TASK DESCRIPTION: Convert the stretch of data from the line containing "Viewport: 1144px width, 386px" through the line containing "point(681,423)" into a JSON list of strings, one string per line, omitting blank lines. Leave the pictures out of the answer.

SUPPLIED DATA:
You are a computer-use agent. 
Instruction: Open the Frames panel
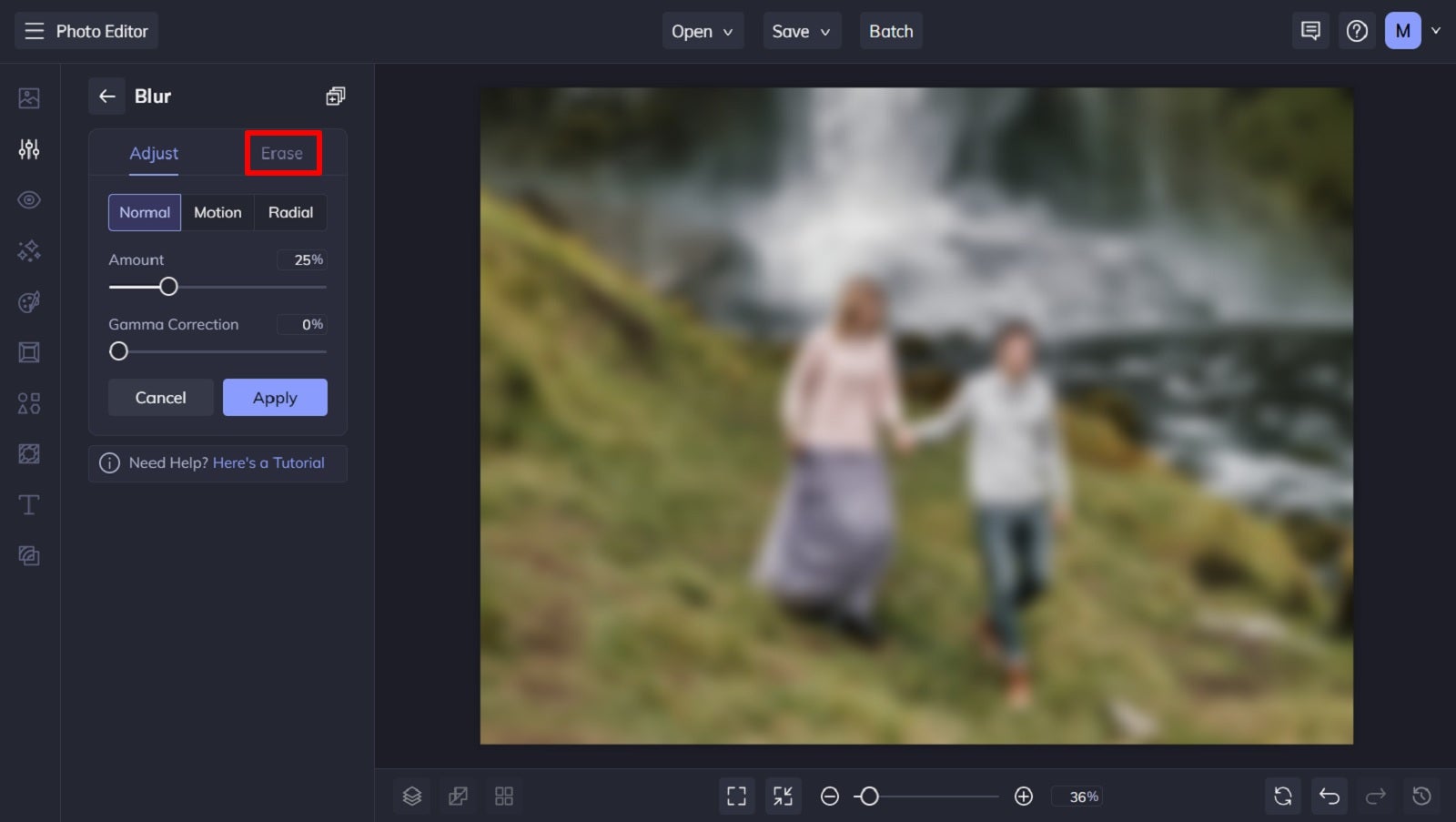point(28,352)
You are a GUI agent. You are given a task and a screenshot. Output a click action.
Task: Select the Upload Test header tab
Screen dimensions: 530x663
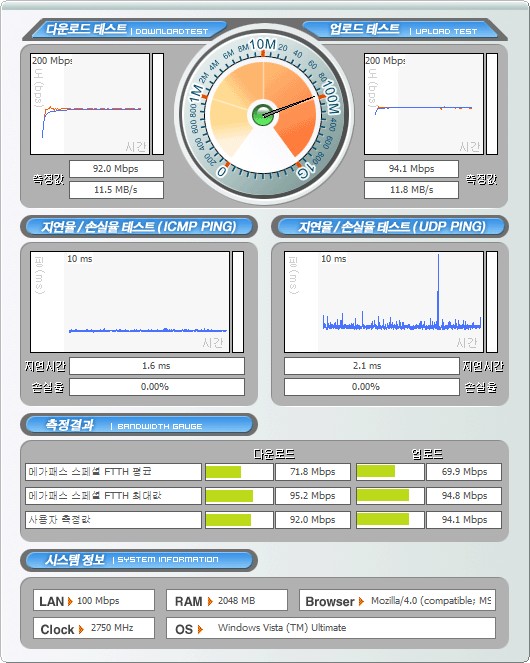404,30
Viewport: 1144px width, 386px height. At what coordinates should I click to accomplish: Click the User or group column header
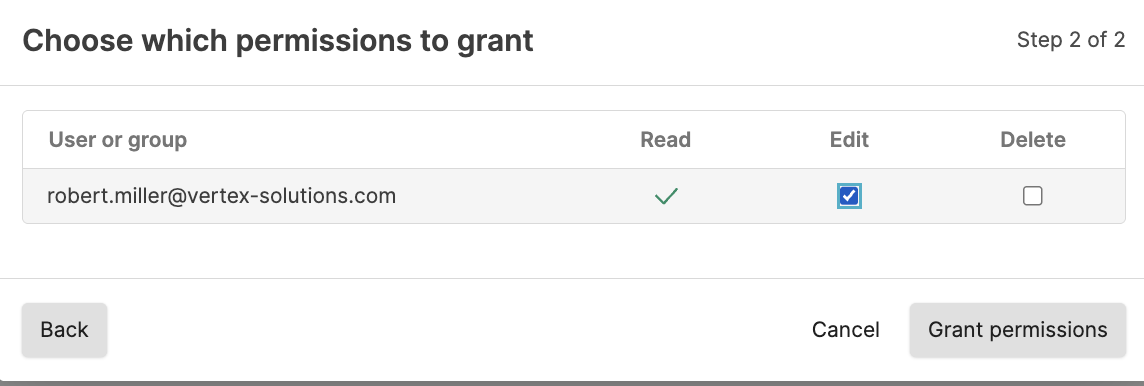(117, 139)
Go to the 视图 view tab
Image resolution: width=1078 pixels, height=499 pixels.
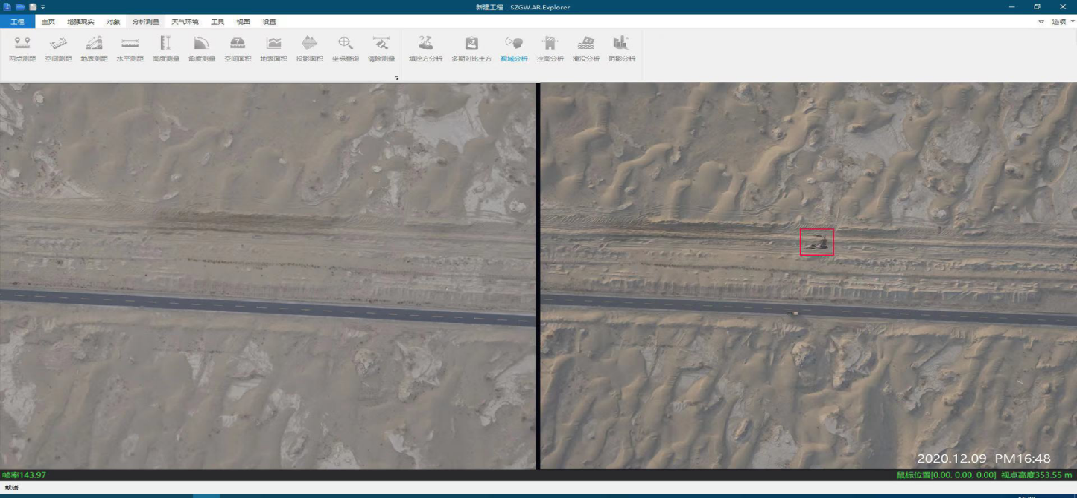click(243, 21)
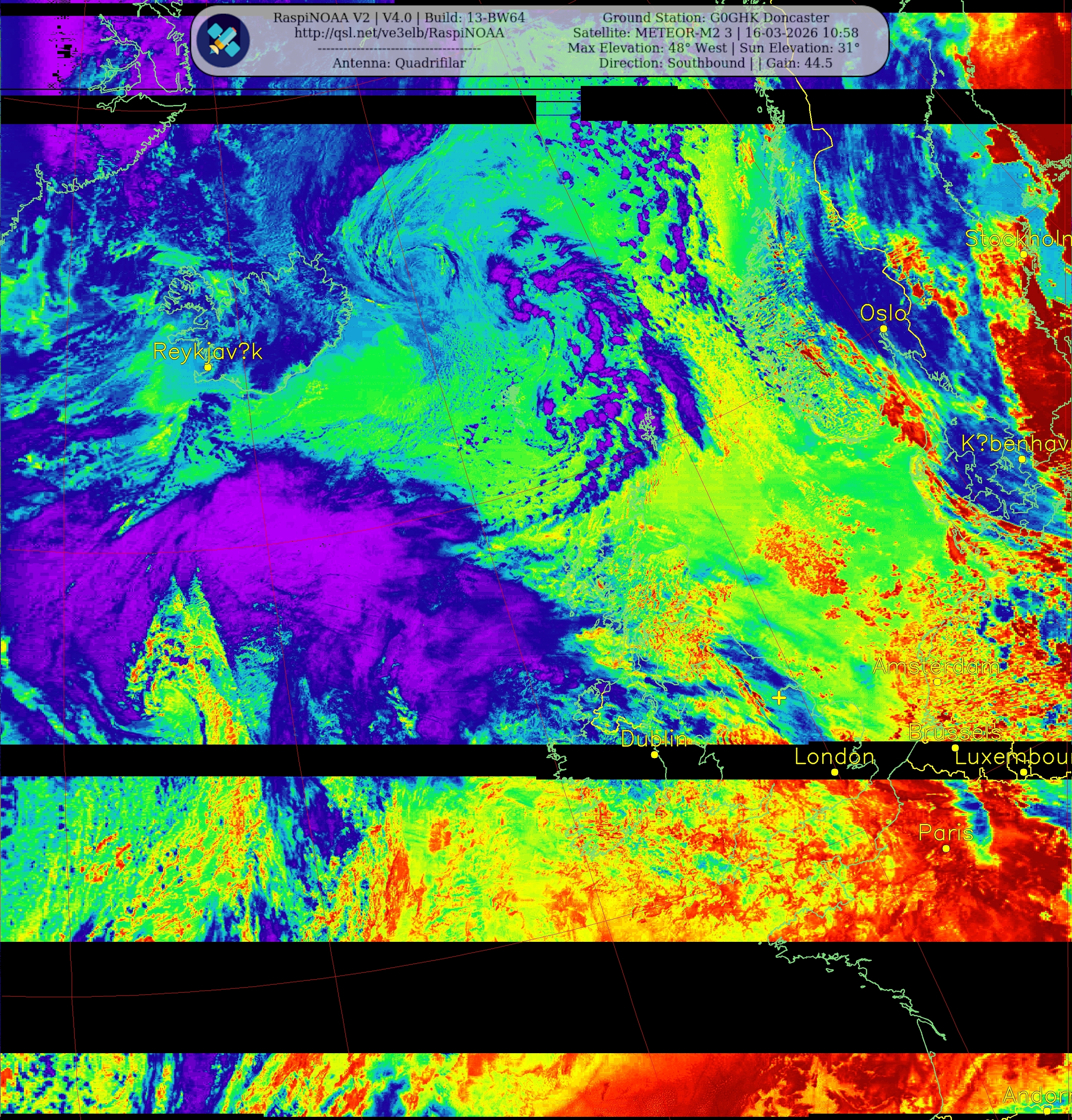Click the 'Ground Station: G0GHK Doncaster' text
Image resolution: width=1072 pixels, height=1120 pixels.
click(716, 18)
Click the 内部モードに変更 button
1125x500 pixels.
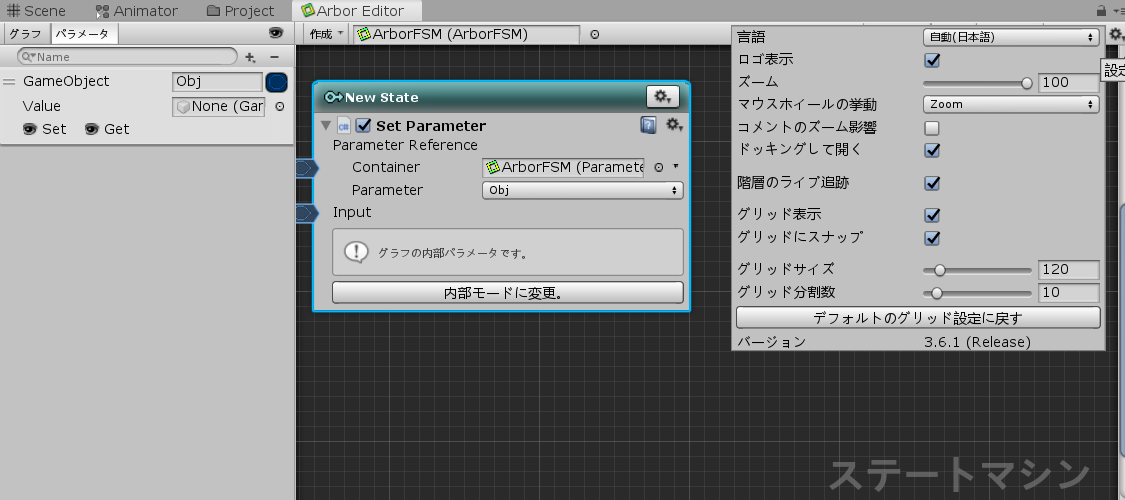pyautogui.click(x=508, y=293)
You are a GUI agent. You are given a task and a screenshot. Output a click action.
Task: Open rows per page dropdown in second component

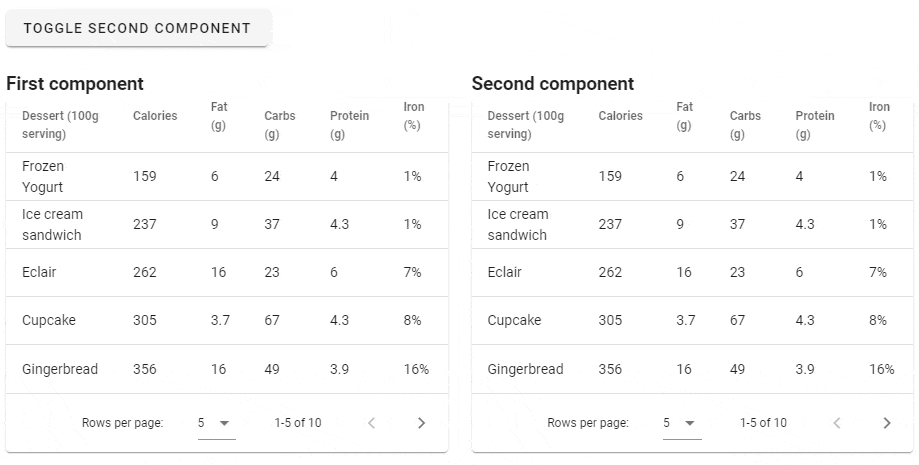point(681,423)
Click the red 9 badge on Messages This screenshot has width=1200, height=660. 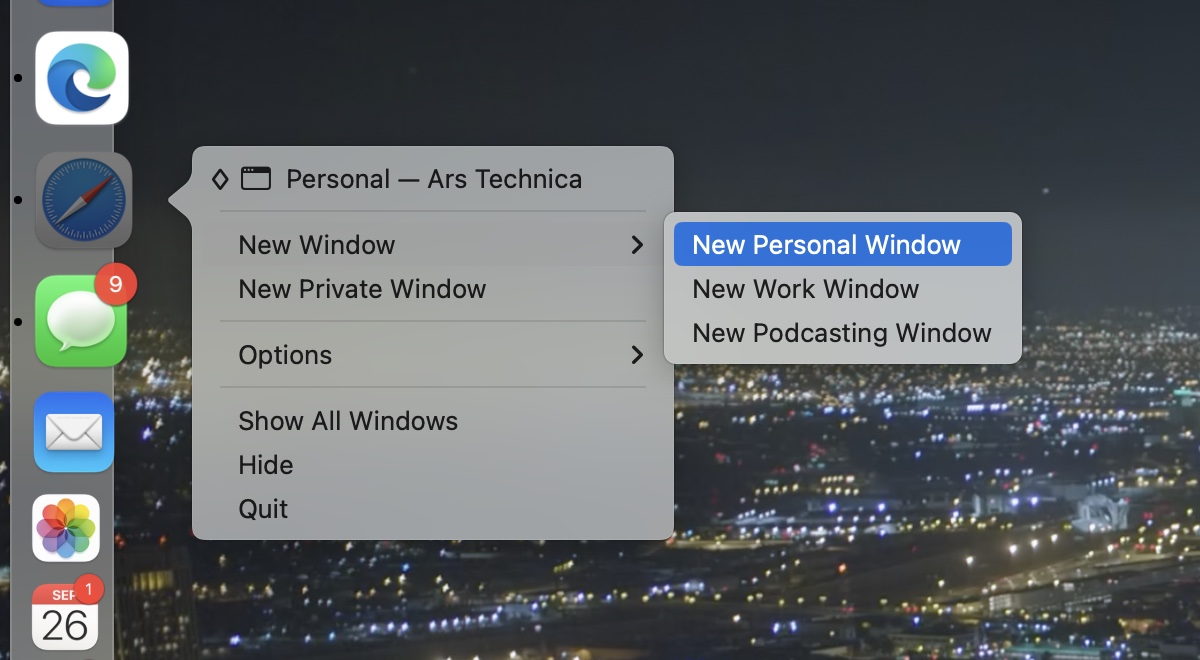coord(116,285)
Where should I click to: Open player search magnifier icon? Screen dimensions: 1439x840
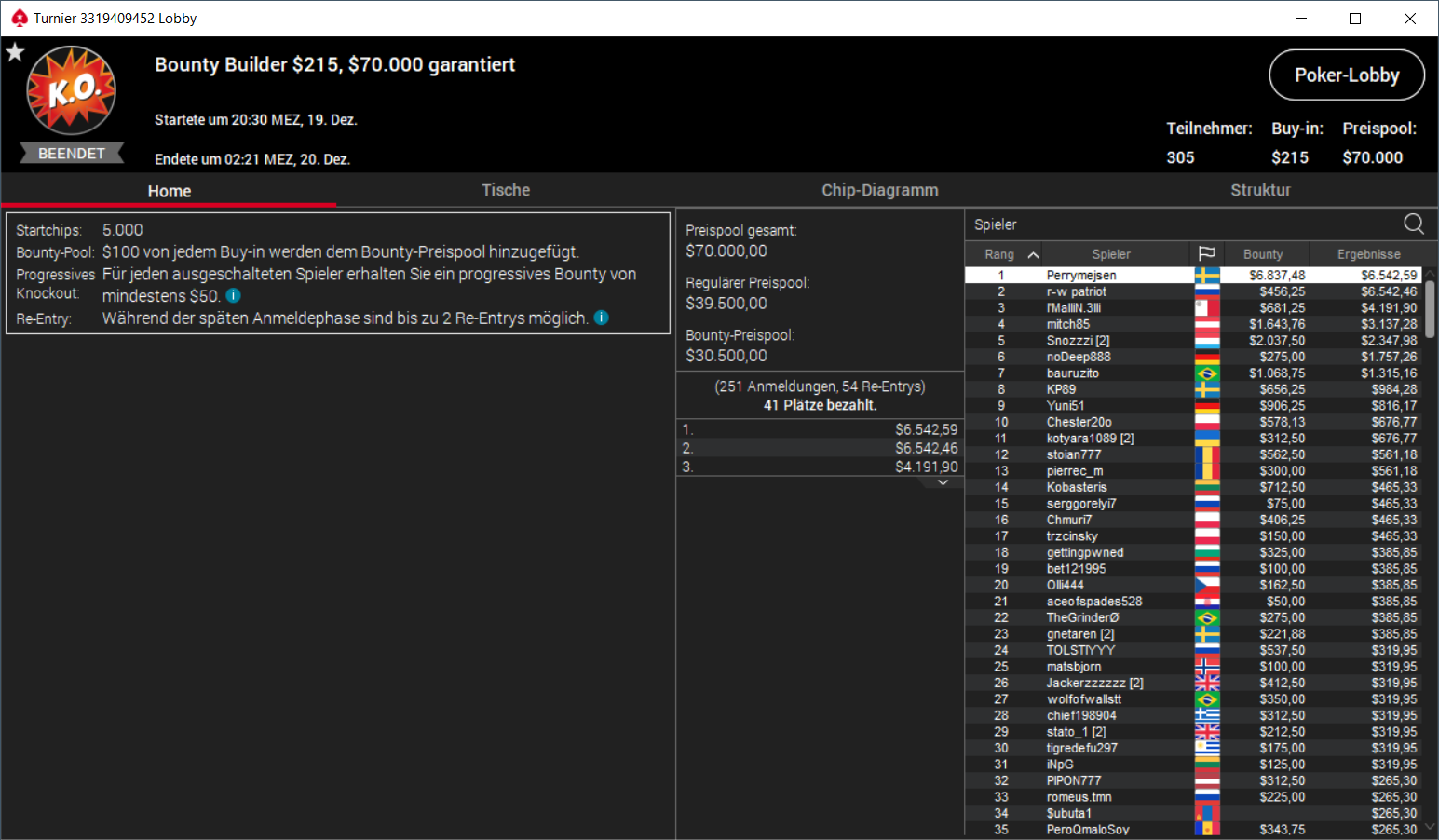tap(1414, 224)
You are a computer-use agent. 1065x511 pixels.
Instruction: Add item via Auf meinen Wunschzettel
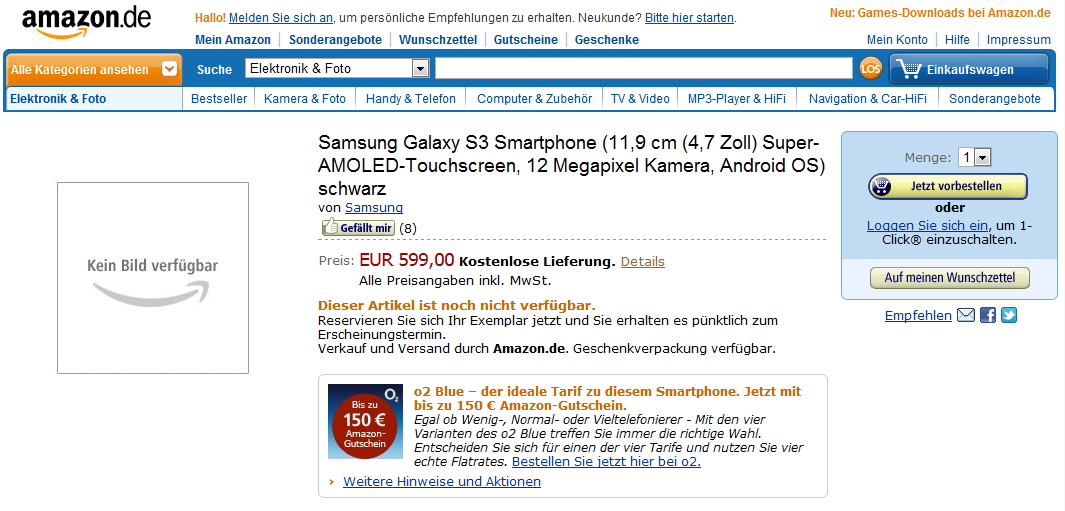tap(949, 278)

THE RESULT:
[
  "Viewport: 1144px width, 386px height. At what coordinates should I click to accomplish: Click the User or group column header",
  "(117, 139)",
  "Go to the 视图 view tab",
  "Image resolution: width=1078 pixels, height=499 pixels.",
  "click(243, 21)",
  "Click the 'Ground Station: G0GHK Doncaster' text",
  "Image resolution: width=1072 pixels, height=1120 pixels.",
  "click(716, 18)",
  "Click the 内部モードに変更 button",
  "1125x500 pixels.",
  "pyautogui.click(x=508, y=293)",
  "You are a GUI agent. You are given a task and a screenshot. Output a click action.",
  "Task: Open rows per page dropdown in second component",
  "point(681,423)"
]